WORK INSTRUCTION
In the passage on Boston's mayor, what percentage of Boston adults approve of the way Menino does the job, according to the Boston Globe poll?

EXCERPTED PASSAGE
- - -

As the mayor steps out of his black Chevy Tahoe, in the first of many stops that day, he causes only a slight stir in most of the park’s corners. One woman wants a picture of him with her babies. A man with a shock of white hair buttonholes him to discuss efforts to spruce up an overgrown city park. “Oh, yeah,” says Menino. “You wrote me a letter.”

“You got that?” The man looks surprised.

“Yeah. We’re working on it,” Menino replies.

But many residents don’t react at all to the mayor’s appearance. He waits for people to approach him, cracks a few jokes, and presses a college student from Pittsburgh to promise him she’ll stay in Boston after graduation. He gives out flowers and some free pastries — grumbling as he does so about his own difficulty digesting them — and talks to a young mother about her child’s nut allergy.

Like a good chaperone, Menino blends into the party rather than being the life of it. He is not someone who naturally commands center stage. Yet for Menino, Boston is a moving stage; he attends multiple events on most days, shaking hundreds of hands. Politically, he is someone who grinds it out day after day, more a steward of the city than a visionary. Indeed, he insists “vision” is overrated, that “visionaries don’t get the job done.”

His speeches tend to blend complacency and purpose: Life in Boston is good, he tells us, and he will work to make it even better. He does not exhort city residents to be different than they are, he doesn’t subject them to the social experiments of the 1970s, and he isn’t using them to launch a bid for higher office.

According to Boston College historian Thomas O’Connor, an expert on Boston politics in the 20th century, Menino’s pragmatic knack for encouraging Bostonians without criticizing them was a potent winning formula in 1993, when the wounds of busing, racial discord, and social engineering were still raw. “All the neighborhoods wanted was peace and quiet,” says O’Connor. “We didn’t want anyone controversial or Harvard liberals or financiers. We just wanted to be left alone. In walks Menino. He’s one of us. He’s not a flaming liberal. He’s not going to rock the boat. He’s just a good guy, a good Joe.”

Menino, O’Connor suggests, went on to become a kind of father figure to the city — one who makes residents feel loved and protected, and like they’re good enough the way they are. A recent Boston Globe poll indicated that 57 percent of Boston adults (or more than 250,000 people, if the poll is accurate) have met the mayor personally, and 72 percent approve of the way he does the job.

As the 66-year-old Menino runs for an unprecedented fifth term against three challengers — City Councilors Michael Flaherty and Sam Yoon and South End businessman Kevin McCrea — the race will largely be a referendum on his 16 years in office. (See "Three Voices for Change.") The mayor says that those years have been good for Boston and the future will be even better. His challengers, all close to the age of 40, say the city has done well under Menino but could do better with someone new. (See "Keeping the Customers 'Satisficed'," CW, Fall 2001, for the possible limitations of that strategy.) The question facing every Boston voter is whether the city still needs a father figure or whether it’s time for a new generation to take over.

Middle-of-the-road Menino

Once considered the unlikeliest of politicians, Menino is now Boston’s longest-serving mayor. Almost 15 percent of today’s Bostonians were not yet born on July 12, 1993 — the day Ray Flynn resigned to become US ambassador to the Vatican and Menino, then City Council president, replaced him. He’s served under three presidents and five governors, through flush years and lean ones, through September 11, the Democratic National Convention, the end of the Red Sox curse, the dawn of the Internet age, the start of gay marriage, and the embrace of all things “green.” It’s been a long ride for the mayor, and he’s not ready for it to end.

- - -

THE DATA
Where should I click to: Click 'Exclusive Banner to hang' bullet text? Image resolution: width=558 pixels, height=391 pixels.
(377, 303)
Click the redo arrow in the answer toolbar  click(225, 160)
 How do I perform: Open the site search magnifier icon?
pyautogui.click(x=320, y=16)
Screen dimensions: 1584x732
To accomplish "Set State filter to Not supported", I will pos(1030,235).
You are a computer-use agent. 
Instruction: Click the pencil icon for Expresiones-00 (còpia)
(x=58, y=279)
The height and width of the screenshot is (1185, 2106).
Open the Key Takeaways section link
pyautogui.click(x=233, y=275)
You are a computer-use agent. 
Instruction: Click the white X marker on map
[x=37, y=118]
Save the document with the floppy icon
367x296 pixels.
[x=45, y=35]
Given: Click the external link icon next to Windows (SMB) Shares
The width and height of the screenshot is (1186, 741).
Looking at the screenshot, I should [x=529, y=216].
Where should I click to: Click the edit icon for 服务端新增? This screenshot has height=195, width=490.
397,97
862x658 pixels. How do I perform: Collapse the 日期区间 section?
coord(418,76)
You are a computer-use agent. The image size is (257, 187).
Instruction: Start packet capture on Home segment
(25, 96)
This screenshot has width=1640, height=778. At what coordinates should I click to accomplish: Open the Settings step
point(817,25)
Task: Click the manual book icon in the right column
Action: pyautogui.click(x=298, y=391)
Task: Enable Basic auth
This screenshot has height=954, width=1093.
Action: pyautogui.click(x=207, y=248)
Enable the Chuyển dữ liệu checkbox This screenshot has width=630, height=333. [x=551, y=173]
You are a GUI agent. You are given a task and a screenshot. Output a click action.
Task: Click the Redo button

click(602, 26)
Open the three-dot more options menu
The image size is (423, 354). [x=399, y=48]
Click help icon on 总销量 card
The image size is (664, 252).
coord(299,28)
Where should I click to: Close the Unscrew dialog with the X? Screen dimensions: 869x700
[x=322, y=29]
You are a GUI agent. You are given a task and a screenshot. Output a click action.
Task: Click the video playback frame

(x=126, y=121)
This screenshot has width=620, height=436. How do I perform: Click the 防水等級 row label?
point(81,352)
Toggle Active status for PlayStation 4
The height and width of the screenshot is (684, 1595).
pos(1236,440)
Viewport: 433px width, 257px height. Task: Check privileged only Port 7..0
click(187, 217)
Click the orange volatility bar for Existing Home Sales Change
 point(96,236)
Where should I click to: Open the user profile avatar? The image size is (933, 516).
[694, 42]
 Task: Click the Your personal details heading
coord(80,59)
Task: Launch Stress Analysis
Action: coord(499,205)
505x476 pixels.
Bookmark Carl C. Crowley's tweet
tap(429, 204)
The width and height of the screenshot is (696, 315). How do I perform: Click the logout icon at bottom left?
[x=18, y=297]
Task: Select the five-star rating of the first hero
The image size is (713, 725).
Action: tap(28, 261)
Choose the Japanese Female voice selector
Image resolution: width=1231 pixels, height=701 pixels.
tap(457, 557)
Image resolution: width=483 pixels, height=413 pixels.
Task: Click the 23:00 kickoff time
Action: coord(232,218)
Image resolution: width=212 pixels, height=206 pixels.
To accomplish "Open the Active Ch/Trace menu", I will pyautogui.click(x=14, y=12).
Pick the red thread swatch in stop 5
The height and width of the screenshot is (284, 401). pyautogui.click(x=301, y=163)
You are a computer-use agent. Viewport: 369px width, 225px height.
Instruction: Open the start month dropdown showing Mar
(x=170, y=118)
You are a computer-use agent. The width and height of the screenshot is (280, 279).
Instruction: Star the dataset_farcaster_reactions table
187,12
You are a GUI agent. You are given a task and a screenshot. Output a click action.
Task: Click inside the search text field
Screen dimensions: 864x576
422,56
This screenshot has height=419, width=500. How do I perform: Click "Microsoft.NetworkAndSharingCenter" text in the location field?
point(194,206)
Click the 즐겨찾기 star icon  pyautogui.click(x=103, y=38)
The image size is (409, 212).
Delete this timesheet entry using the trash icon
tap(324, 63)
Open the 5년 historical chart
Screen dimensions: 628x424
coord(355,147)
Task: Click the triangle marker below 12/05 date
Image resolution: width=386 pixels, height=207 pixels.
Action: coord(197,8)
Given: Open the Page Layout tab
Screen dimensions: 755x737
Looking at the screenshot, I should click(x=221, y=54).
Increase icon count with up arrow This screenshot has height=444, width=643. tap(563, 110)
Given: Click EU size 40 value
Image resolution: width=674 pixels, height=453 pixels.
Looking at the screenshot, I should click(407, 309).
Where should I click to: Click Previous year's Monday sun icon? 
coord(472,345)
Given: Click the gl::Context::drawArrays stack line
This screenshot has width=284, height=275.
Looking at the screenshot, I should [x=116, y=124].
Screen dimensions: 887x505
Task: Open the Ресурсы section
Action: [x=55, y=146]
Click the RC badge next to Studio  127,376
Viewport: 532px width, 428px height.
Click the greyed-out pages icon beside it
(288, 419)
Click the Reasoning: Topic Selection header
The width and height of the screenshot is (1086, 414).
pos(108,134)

- - -

TASK SOLUTION
72 percent.